→ Task instructions
Among the lines below, tally those holding the string "pixels" and give the total only.

Content starts

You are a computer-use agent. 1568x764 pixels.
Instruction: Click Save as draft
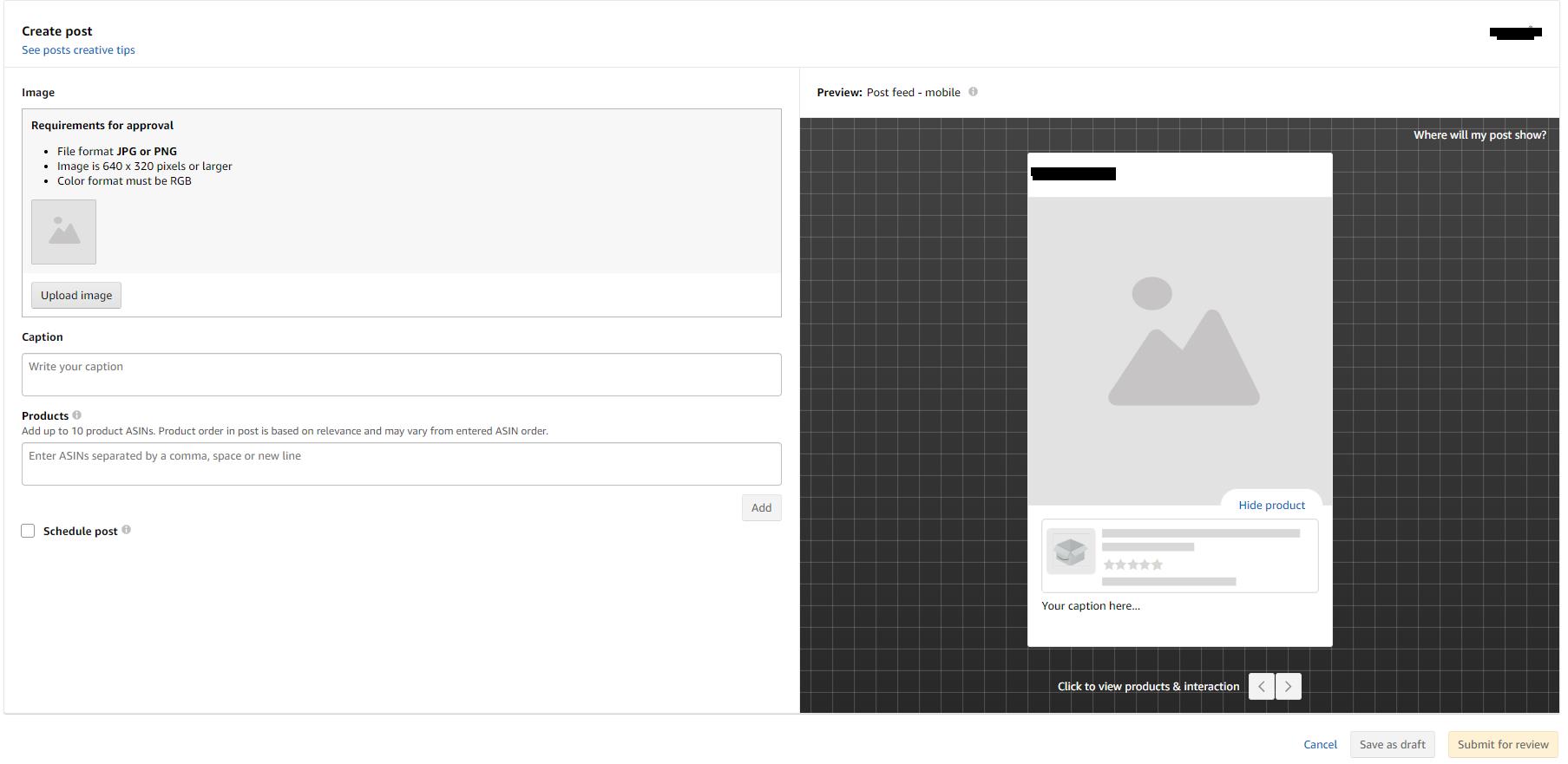tap(1392, 744)
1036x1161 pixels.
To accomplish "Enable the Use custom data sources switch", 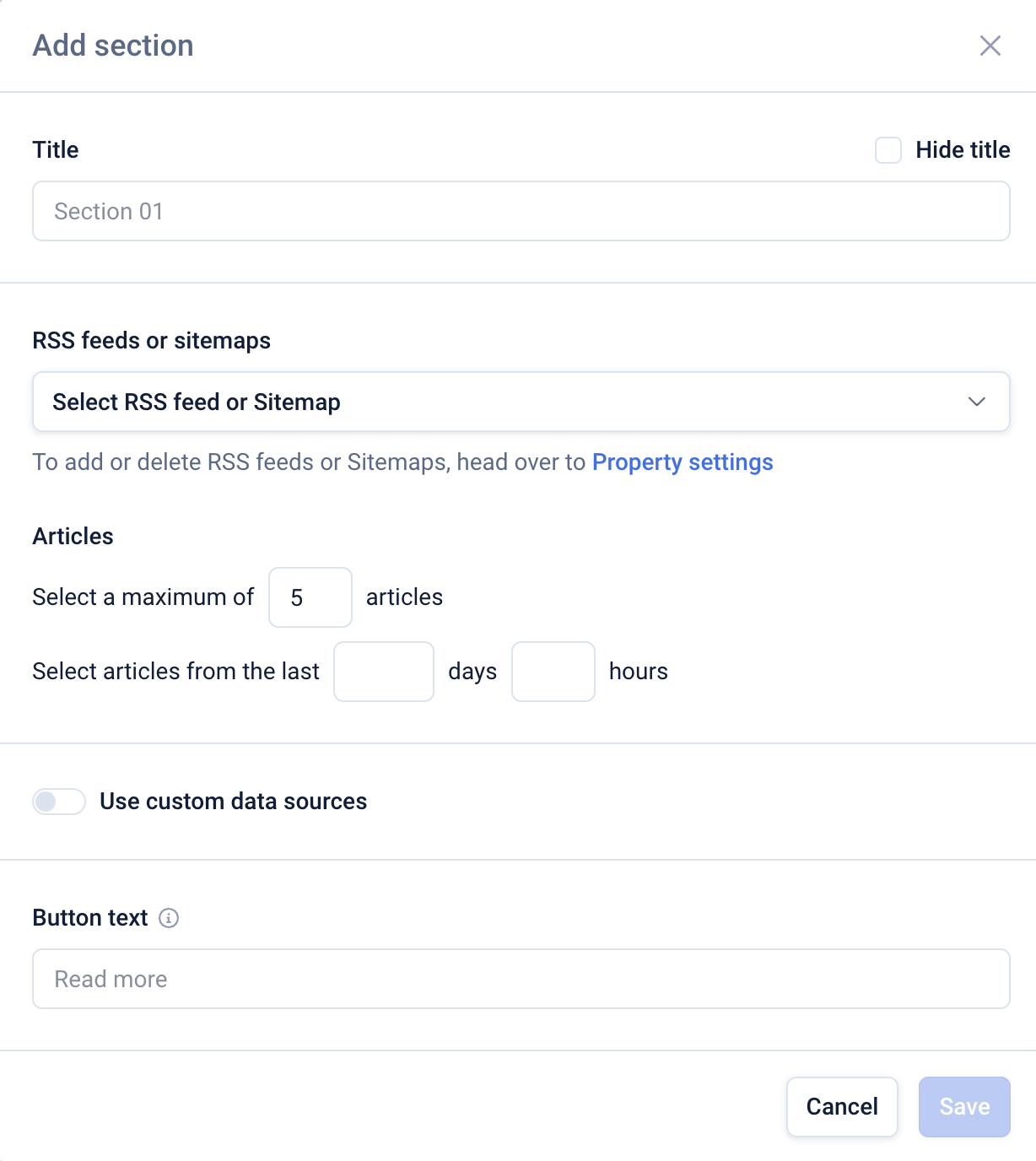I will [x=59, y=802].
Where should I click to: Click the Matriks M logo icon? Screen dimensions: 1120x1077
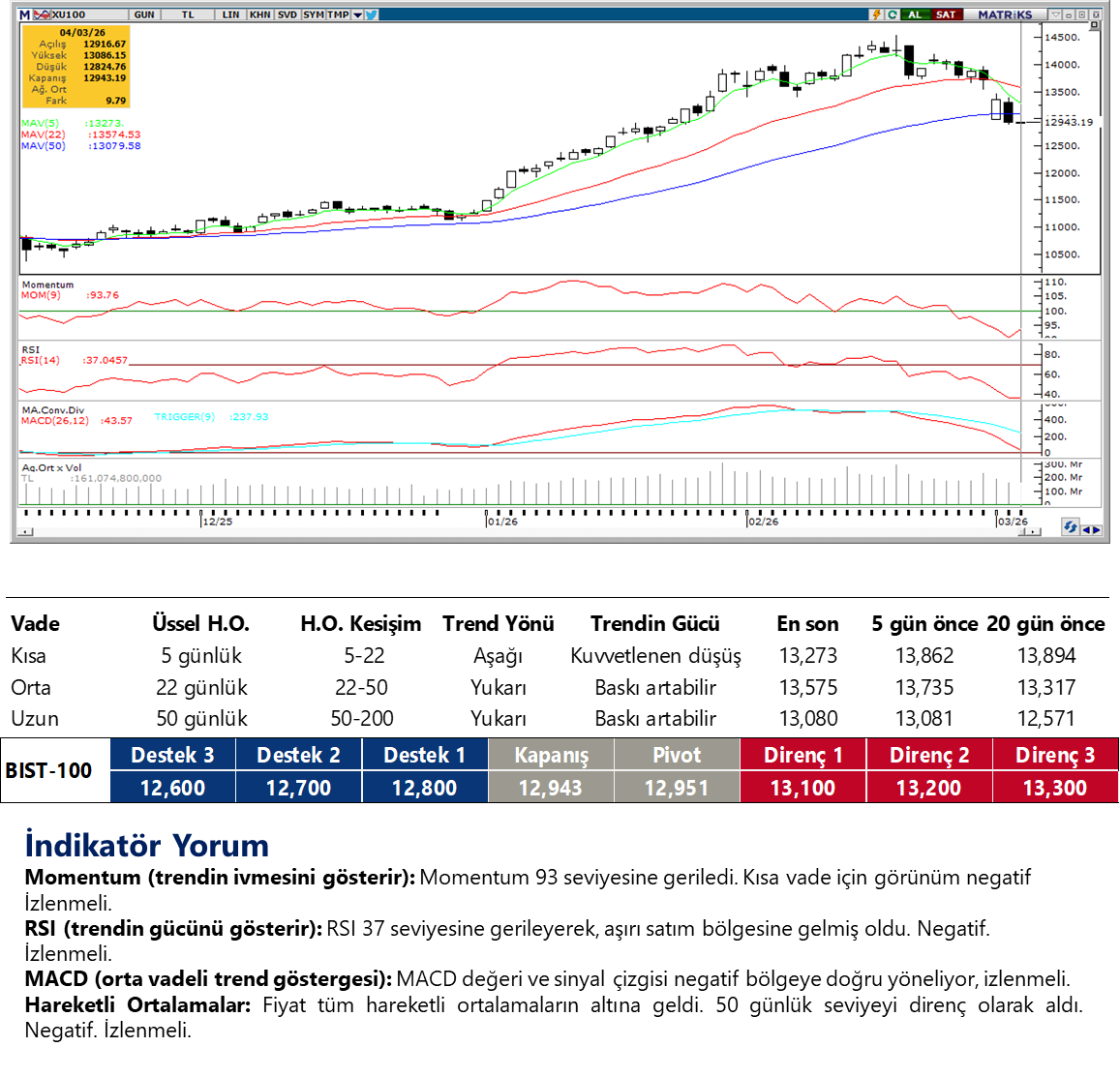[24, 15]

Content ends

→ Written answer
2